Con la maravillosa boiserie de fondo, en la sala de los retratos, en el primer piso del Palacio Ortiz Basualdo, Lott relató de modo informal la manera en la que se resolvió la visita de Chirac a la región. Con su comentario buscó, al igual que durante toda la entrevista, transmitir que los lazos con la Argentina son "muy fuertes" y que la relación bilateral "no tiene dificultad alguna".
"En agosto, durante una semana, todos los embajadores nos reunimos en un encuentro de trabajo y un día estuvimos con el presidente Chirac. Entonces, dijo que tenía la intención de venir a Brasil para inaugurar un puente que unirá a ese país con la Guyana francesa, y de visitar Chile. ¡Hace 41 años que Chile no recibe la visita de un presidente francés! La palabra de entonces no cambió para nada. No es cierto decir que Chirac no piensa venir aquí. Hay posibilidades de hacer una escala o un viaje", dijo.
Mientras habla, el embajador despliega unas fotocopias de los artículos que LA NACION y Clarín publicaron hace algunos días con la información sobre el viaje de Chirac a Brasil y a Chile. "Los títulos me parecen demasiado?" En otro de sus gestos diplomáticos dice que cada mañana lee en su cama los dos diarios. "Un día leo primero LA NACION y al siguiente, primero Clarín", ríe.
-¿Existe entonces la posibilidad de que Chirac venga a la Argentina?

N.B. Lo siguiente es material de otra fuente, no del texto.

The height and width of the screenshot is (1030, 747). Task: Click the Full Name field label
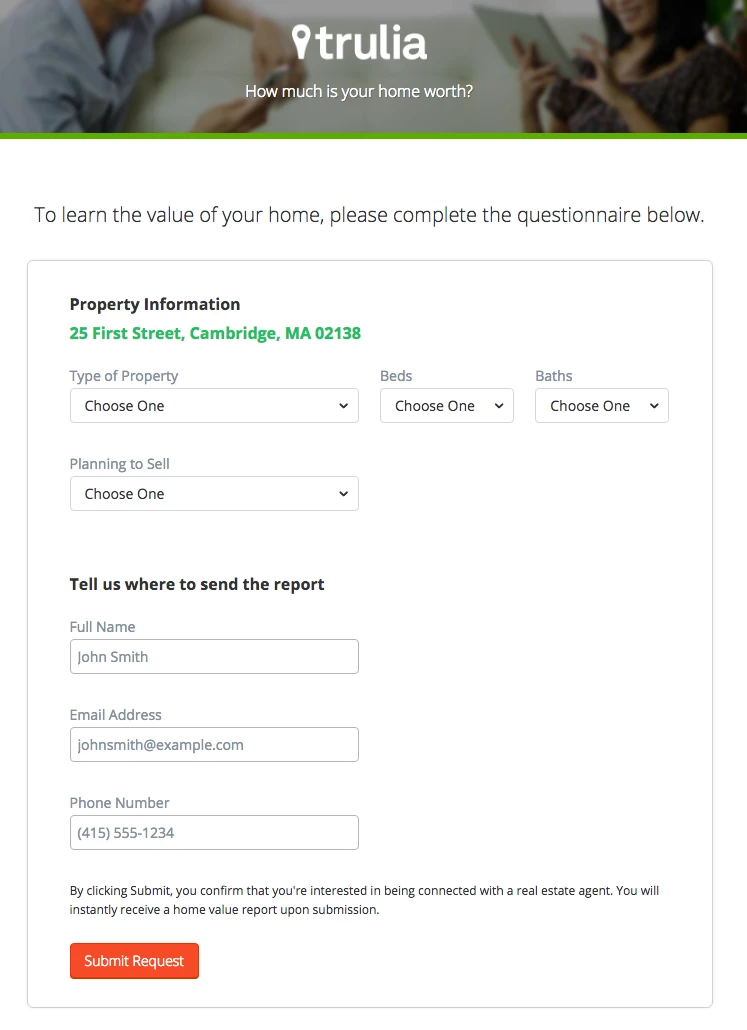(102, 627)
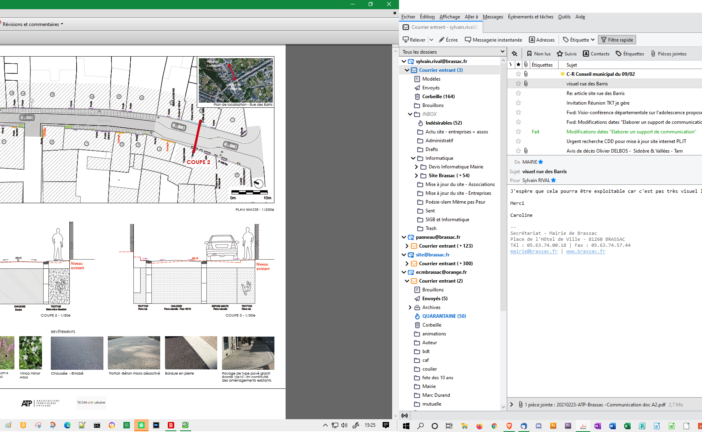Expand the Site Brassac folder
This screenshot has width=702, height=432.
point(416,175)
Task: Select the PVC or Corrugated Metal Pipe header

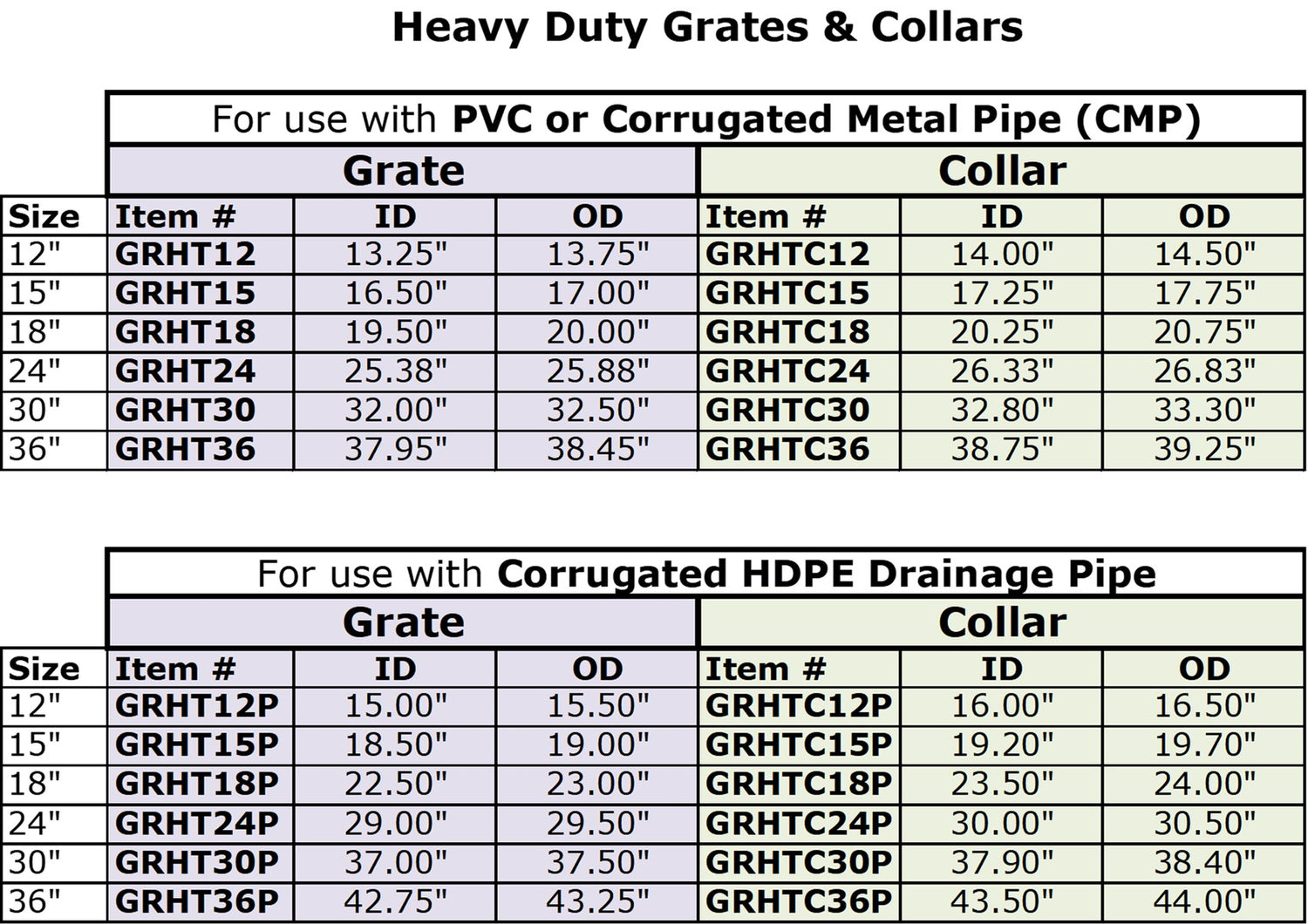Action: point(705,119)
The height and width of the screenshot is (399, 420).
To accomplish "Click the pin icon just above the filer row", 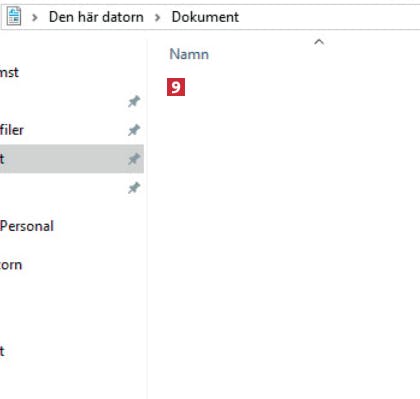I will [x=134, y=101].
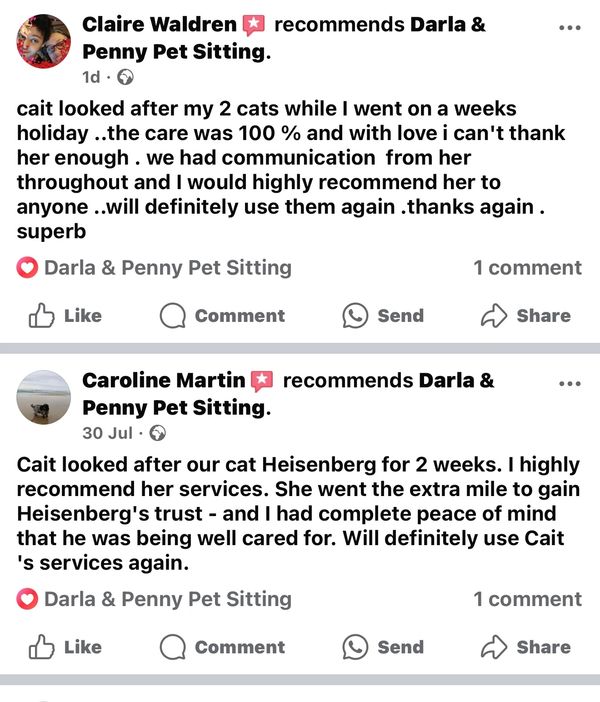Comment on Caroline Martin's post
This screenshot has width=600, height=702.
click(x=223, y=647)
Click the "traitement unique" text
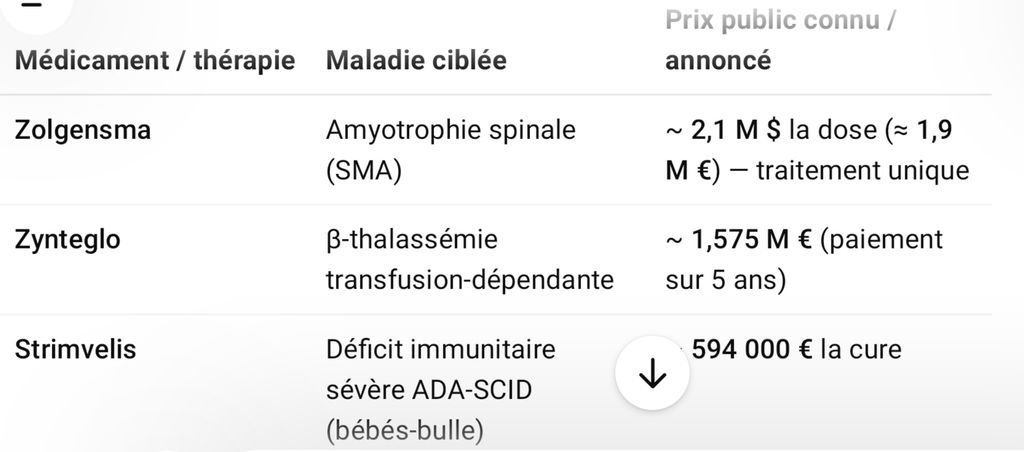The height and width of the screenshot is (452, 1024). tap(862, 170)
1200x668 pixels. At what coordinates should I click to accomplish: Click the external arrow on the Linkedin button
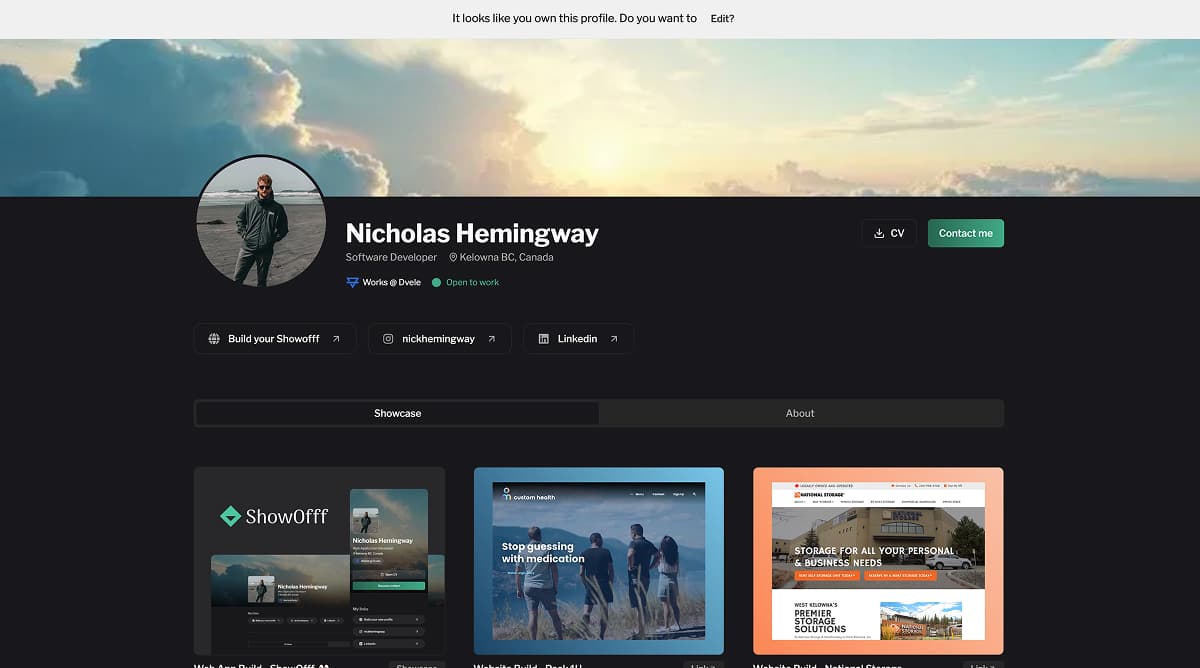(x=614, y=339)
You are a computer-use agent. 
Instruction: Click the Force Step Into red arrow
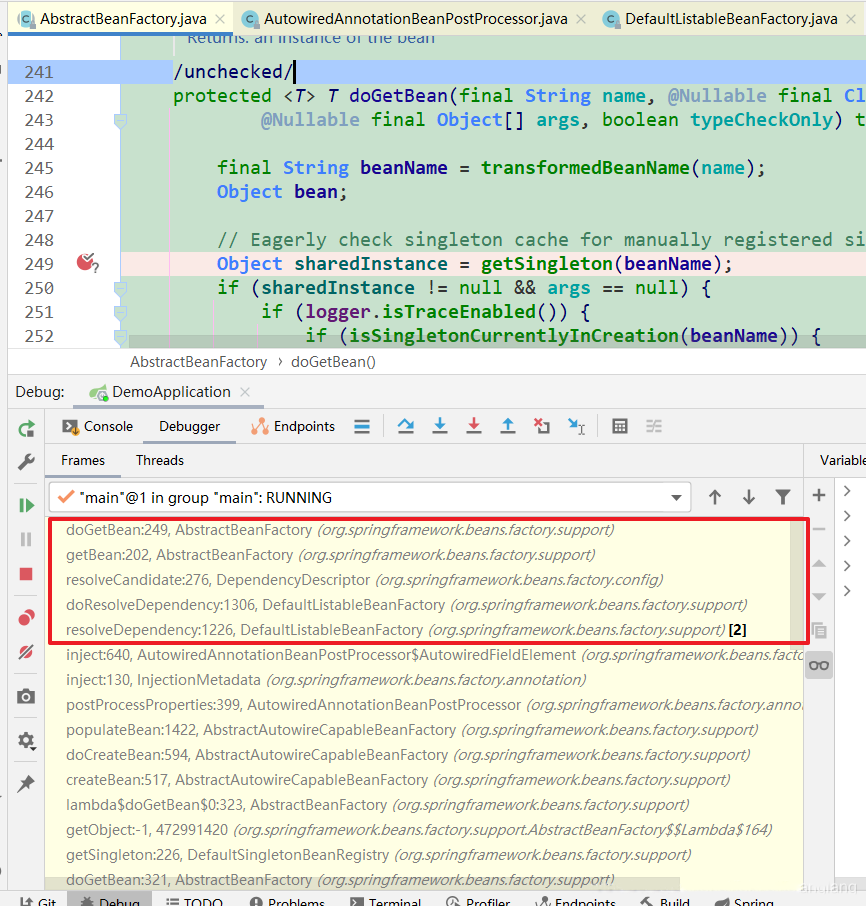(x=474, y=426)
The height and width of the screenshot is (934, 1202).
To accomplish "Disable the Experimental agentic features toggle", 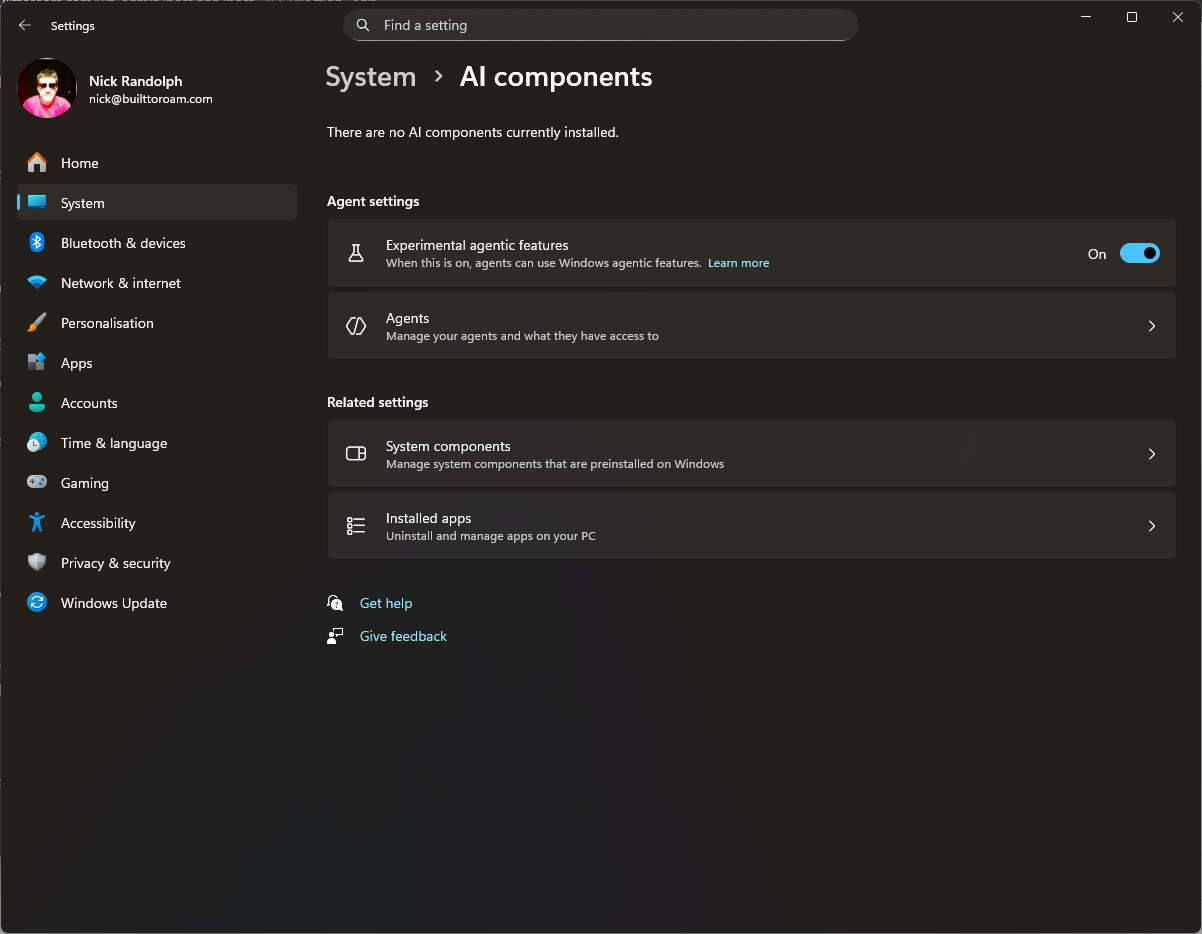I will point(1139,254).
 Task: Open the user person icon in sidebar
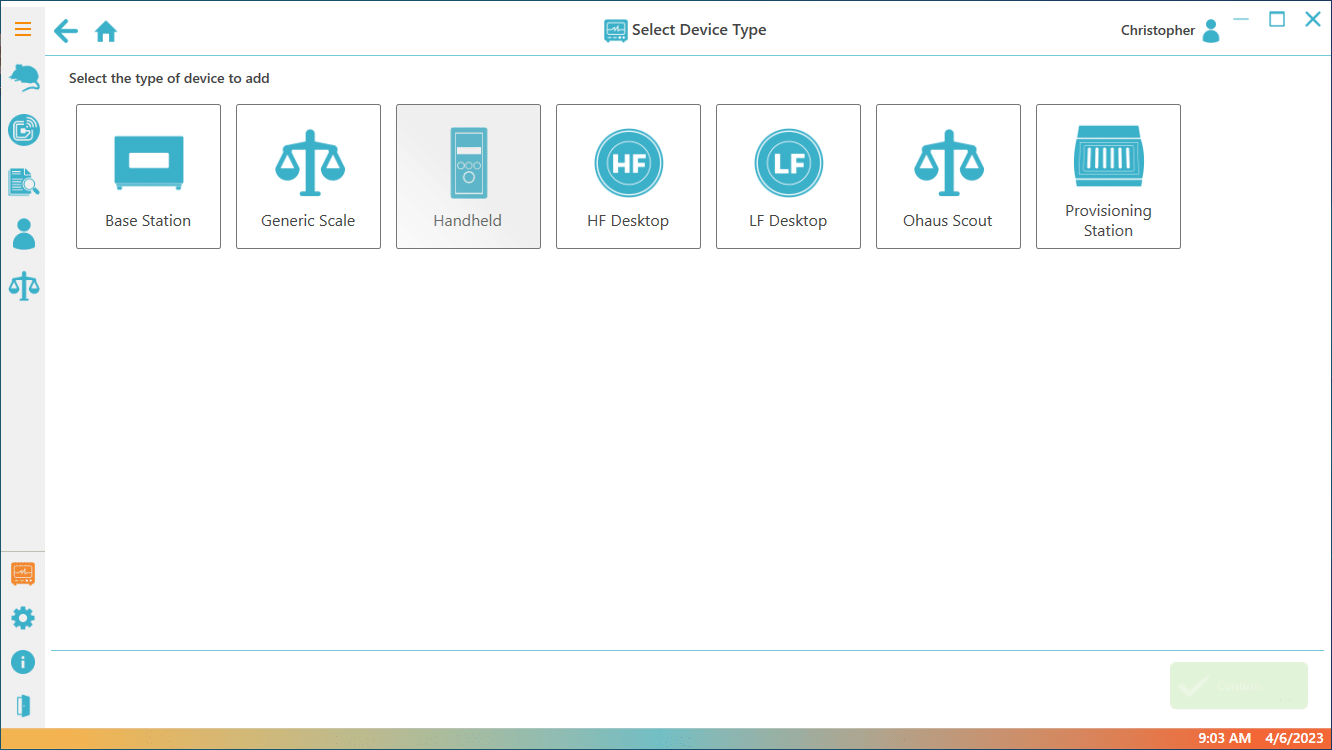pos(23,234)
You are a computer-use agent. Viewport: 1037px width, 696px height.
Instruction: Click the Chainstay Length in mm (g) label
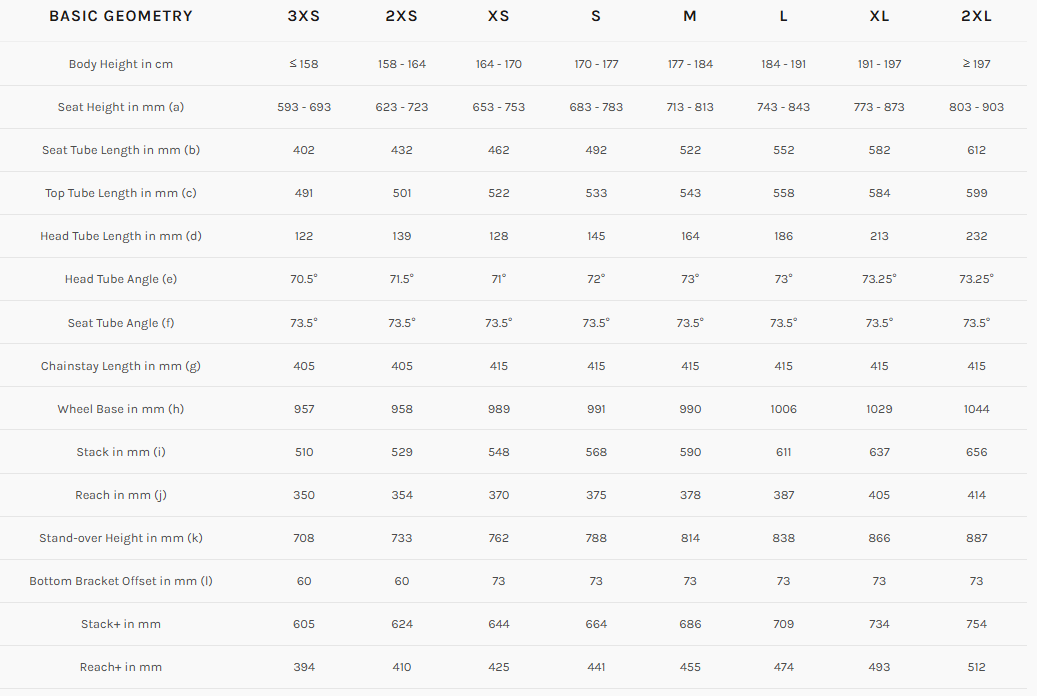[x=121, y=366]
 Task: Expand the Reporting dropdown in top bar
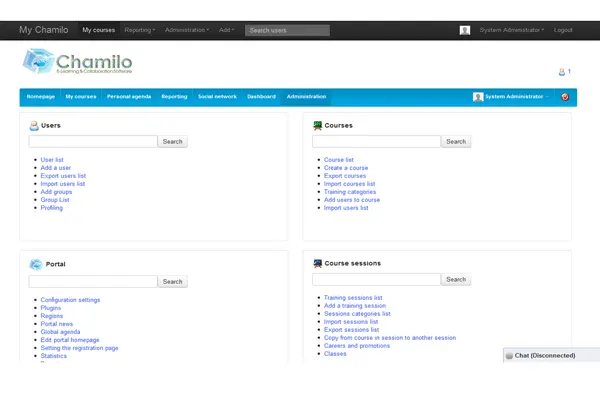pyautogui.click(x=139, y=30)
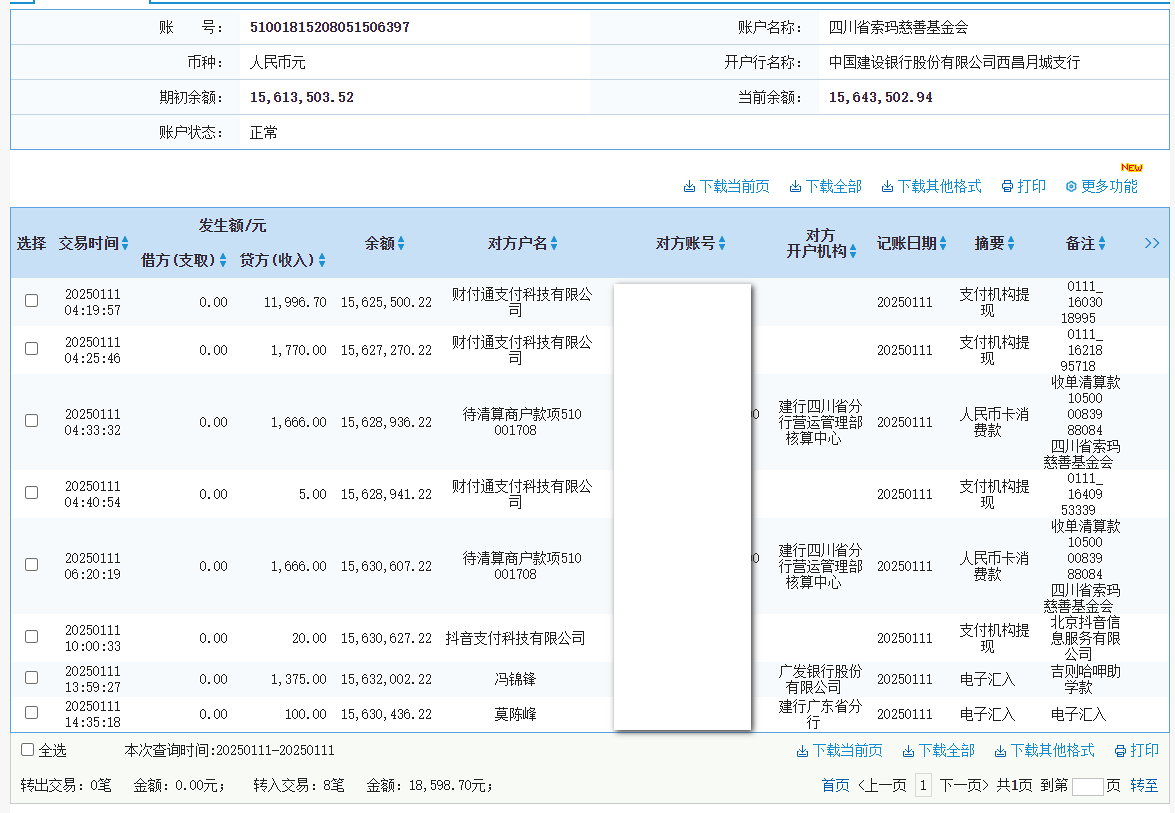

-He dicho que trabajamos cada día para mejorar la relación entre nuestros países y que si estas relaciones son buenas y se mejoran, naturalmente hay posibilidades de viajes y consultas políticas y económicas. Trabajamos cada día para esto. Es el deseo natural de un embajador que su presidente visite el país en el que está.
-¿Cómo definiría la relación bilateral actual?
-Muy, muy fuerte, muy dinámica porque tenemos lazos en casi todos los ámbitos: tenemos muy fuertes relaciones políticas, trabajamos mucho con el gobierno argentino con las preguntas del mundo, con la Cancillería sobre las cosas que van a pasar en el Consejo de Seguridad de las Naciones Unidas. Vemos cada semana, cada día, a nuestros amigos de la Cancillería para hablar de Medio Oriente, Haití, Africa. Quizá en enero o en febrero tendremos consultas de gran importancia con la Cancillería.
Lott no oculta el desagrado que le causa hablar del episodio que le valió una reprimenda pública del presidente Néstor Kirchner y de la primera dama, la senadora Cristina Fernández.
En octubre, en medio de la campaña electoral, el diplomático calificó a la actual administración como populista y setentista. El manejo oficial del conflicto con la empresa Suez, operadora francesa de Aguas Argentinas, había crispado los ánimos. Desde una tribuna, Kirchner criticó con dureza los dichos de Lott. El entonces canciller Bielsa citó al embajador para pedirle explicaciones y, en un gesto para expresar la molestia argentina, lo hizo recibir por su jefe de gabinete.
-¿Cómo siguió la relación bilateral tras sus dichos sobre que el gobierno de Kirchner es setentista y populista?
-Sobre las relaciones entre Francia y la Argentina he preparado dos viajes del presidente Kirchner a Francia, en 2003 y en 2005. Los dos viajes fueron exitosos. Para mí, eso es todo, no hay que hablar más que de eso. Respecto de lo que dije, fue algo dicho en mi casa, de forma privada, ante franceses. Me parece que en mi casa tengo el derecho de decir cosas. Lo malo es que un periodista pensó que era público, pero sobre eso las dos cancillerías han hecho intercambios y no tengo nada más que decir. Fue algo que dañó la relación sin razón alguna.